Python Data Operations 4: Merge and Concat
(Using the numpy and pandas packages imported in section one.)
This fourth section contains:
Concatenation
Merge and Join
Merge on columns
Merge on index
Convert Data types
Duplicates
Find duplicates
Remove duplicates
Concat
The .concat function joins two datasets by placing them on top of each other (vertical
concatenation) or next to each other (horizontal concatenation).

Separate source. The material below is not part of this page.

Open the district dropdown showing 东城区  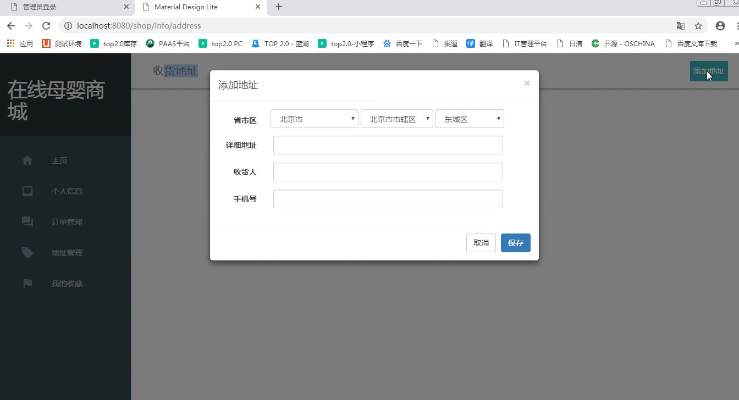click(469, 119)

The first parameter is a list of the DataFrames to be concatenated
The second parameter (axis) is a value indicating the direction: vertical (0) or
horizontal (1)
#creating test df
test_df = pd.DataFrame(
[['A3', 0, -1, 0, 'si'],
['B1', 1, None, 0, 'no'],
['B3', 4, None, 0, 'no'],
['B3', 5, 1, 0, 'si'],
['A1', 4, 0, None, None],
['A3', 1, 2, 1, 'si'],
['C2', 4, 1, 1, 'no']],
, columns=['A', 'B', 'C', 'D', 'E'],
index=[f'R{i}' for i in range(7)]
)
test_df
A B C D E
R0 A3 0 -1.0 0.0 si
R1 B1 1 NaN 0.0 no
R2 B3 4 NaN 0.0 no
R3 B3 5 1.0 0.0 si
R4 A1 4 0.0 NaN None
R5 A3 1 2.0 1.0 si
R6 C2 4 1.0 1.0 no
#creating second test df
test_df2 = pd.DataFrame(
[['A1', 100],
['B1', -50],
['C1', -25]],
columns=['A', 'Z'],
index=['R0', 'R7', 'R14'])
test_df2
A Z
R0 A1 100
R7 B1 -50
R14 C1 -25
# concat 3 dfs vertically
pd.concat([test_df, test_df2, test_df2])